Within this fertile environment, large branded and savvy OTC marketers might consider augmenting their traditional OTC portfolios with natural OTC brands where appropriate; Procter & Gamble’s Align, GlaxoSmithKline’s Breathe Right, and Bayer Groups Phillips’ Colon Health are telling examples of how seriously the natural OTC trend is being taken and tapped. Opportunities appear ripe for large and small OTC companies alike to market natural OTC brands which could offer mutually beneficial business propositions.
For those interested in seizing the potential offered by this relatively young market segment, Laura Mahecha, Industry Manager at Kline’s Healthcare practice, cautions that business opportunities vary in attractiveness across various product categories.
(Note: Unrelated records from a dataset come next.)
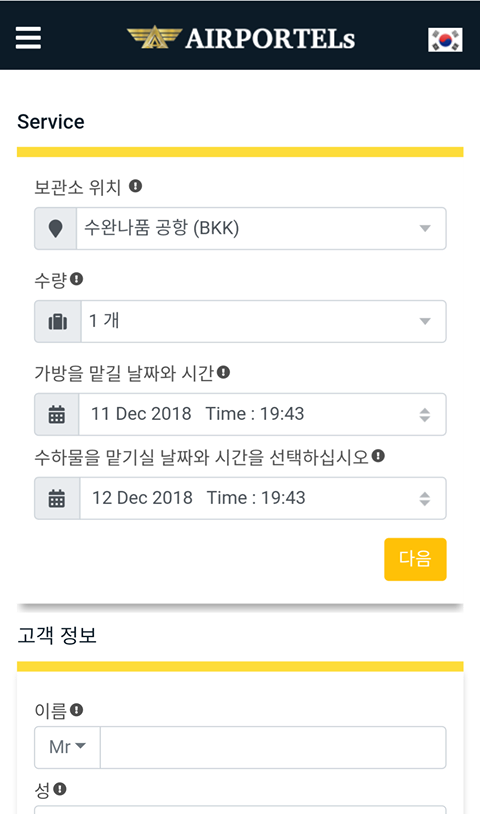Click the luggage suitcase icon

point(58,321)
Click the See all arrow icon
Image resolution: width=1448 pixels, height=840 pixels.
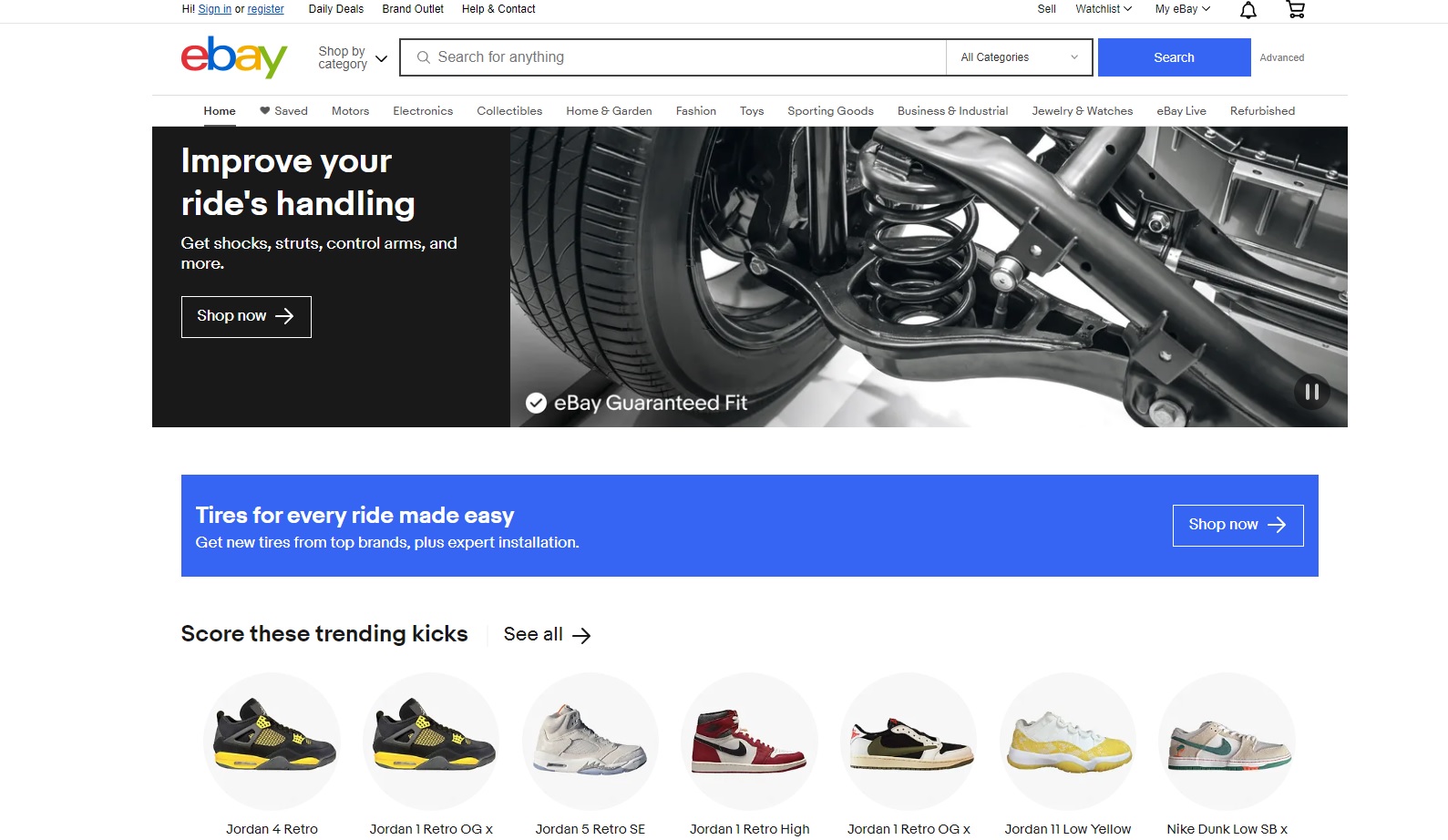[x=581, y=636]
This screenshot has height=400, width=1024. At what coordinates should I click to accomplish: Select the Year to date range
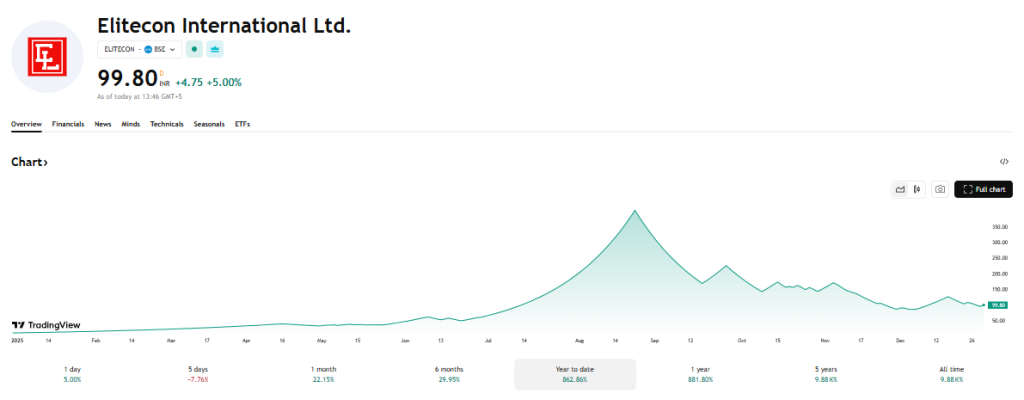point(574,375)
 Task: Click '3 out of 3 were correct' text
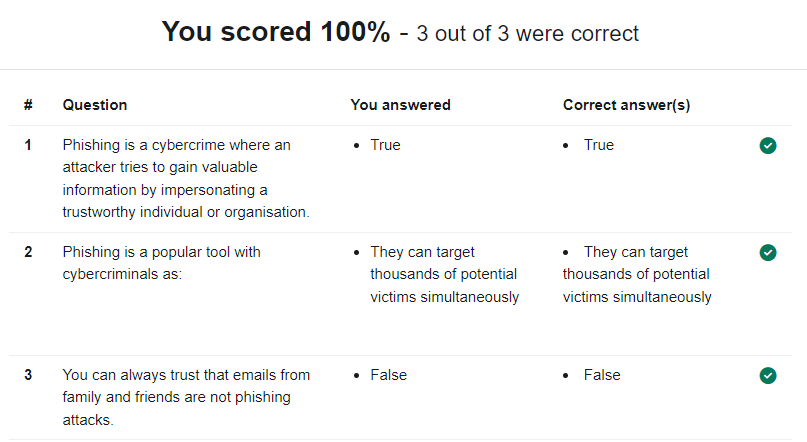pos(528,34)
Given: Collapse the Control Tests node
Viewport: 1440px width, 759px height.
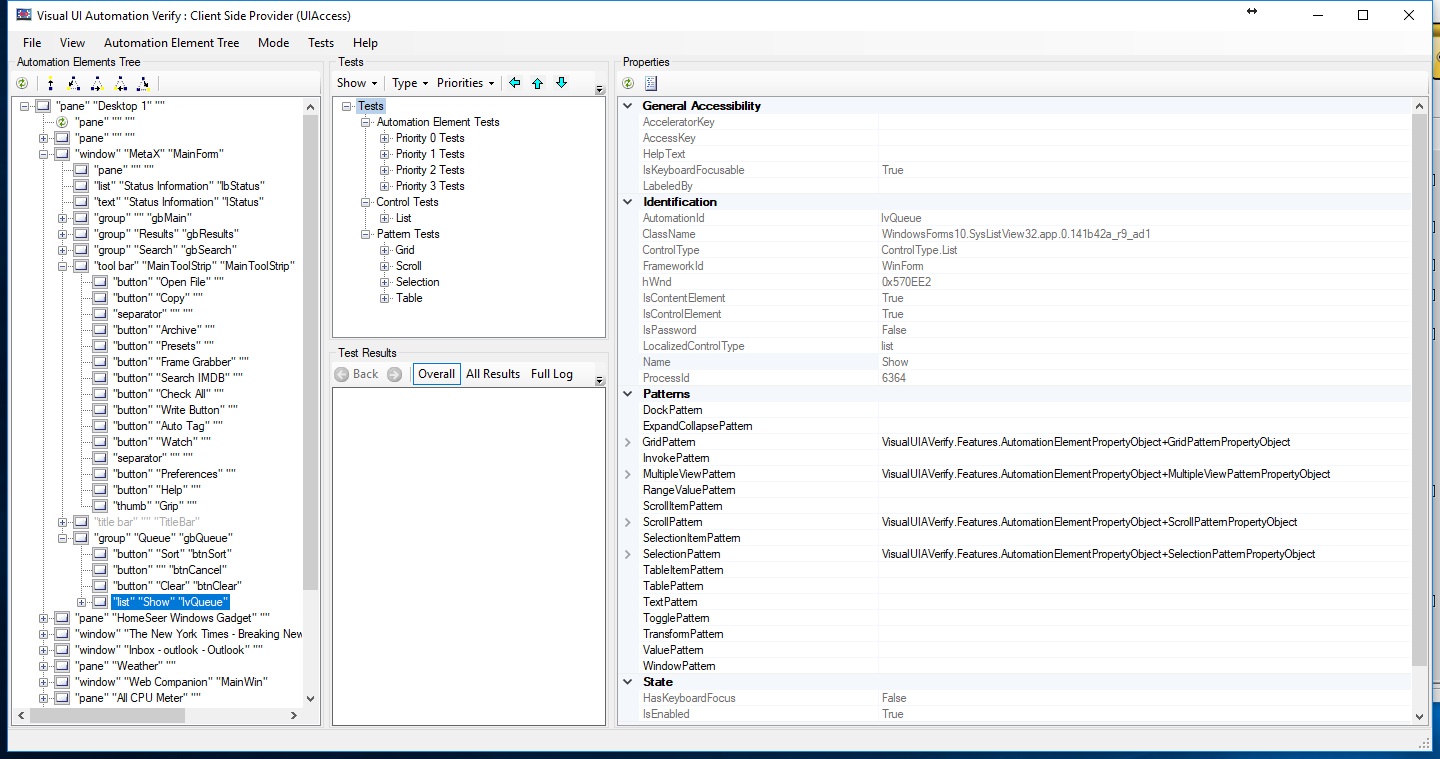Looking at the screenshot, I should [366, 202].

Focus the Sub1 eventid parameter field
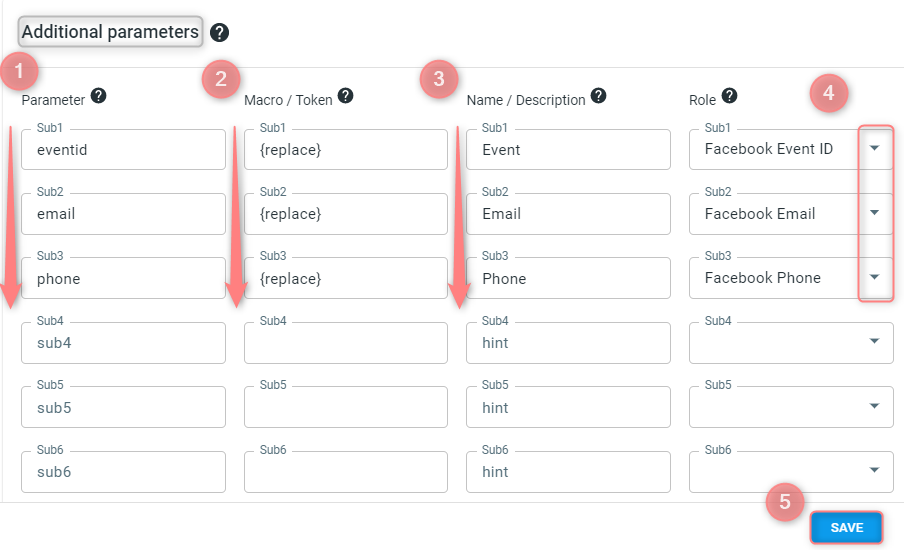click(123, 149)
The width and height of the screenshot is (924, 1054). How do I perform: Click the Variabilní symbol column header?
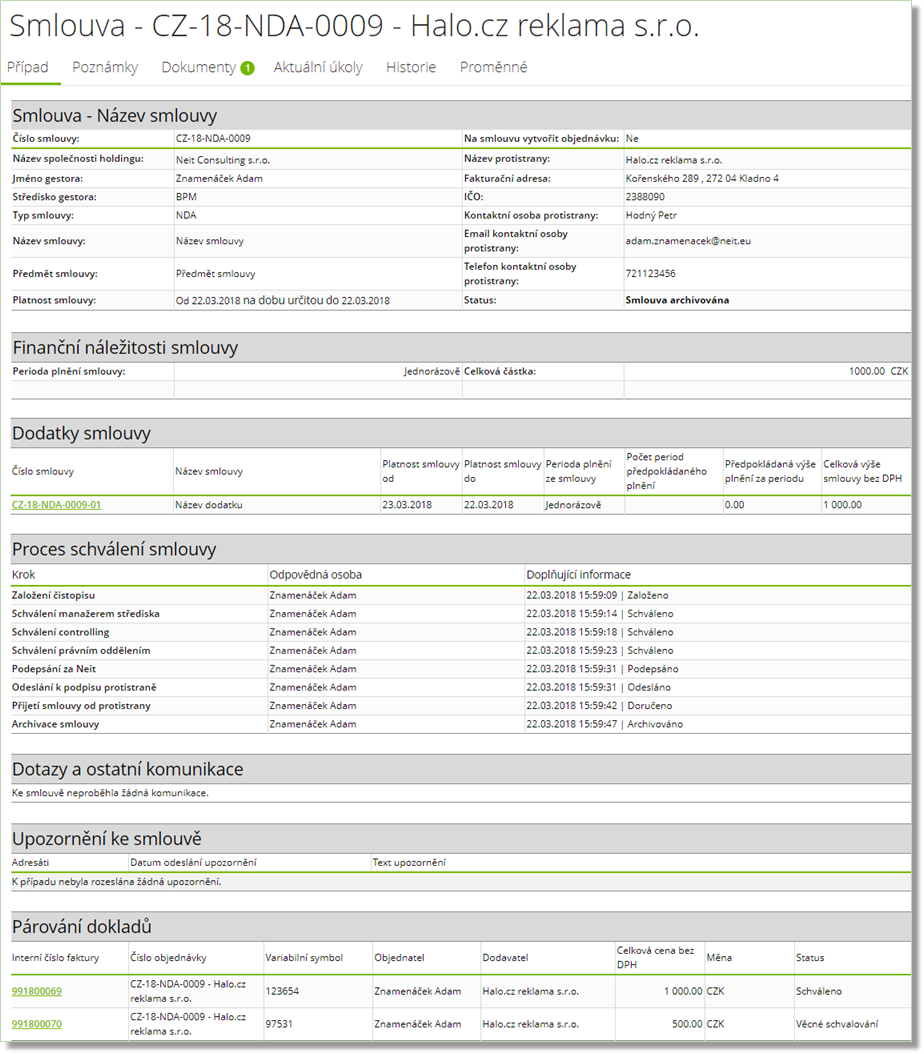click(305, 957)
For instance, while cough and cold preparations are expected to grow at a rate of only 5% to reach $320.9 billion in 2016, it is anticipated that sleeping aids will grow by about 18% per year to reach $54.0 million in 2016 from $23.5 million reported in 2011. Other product categories covered by Kline include analgesics, digestive products, sinus medications, allergy relief products, and topical products.
“Growth in natural OTCs,” observes Mahecha, “will be dependent on whether consumers continue to find them effective and safe.” Kline’s survey on the usage and perception of natural OTC reveals that presently more than 45% of the respondents find natural OTCs effective and over 40% consider natural OTCs to be safer or have fewer side effects than traditional OTCs.[Source: "Natural OTCs 2011: Impact of Non-drug Products on the U.S. OTC Market." Kline & Company. 16 Nov. 2011. Web. 18 Nov. 2011.]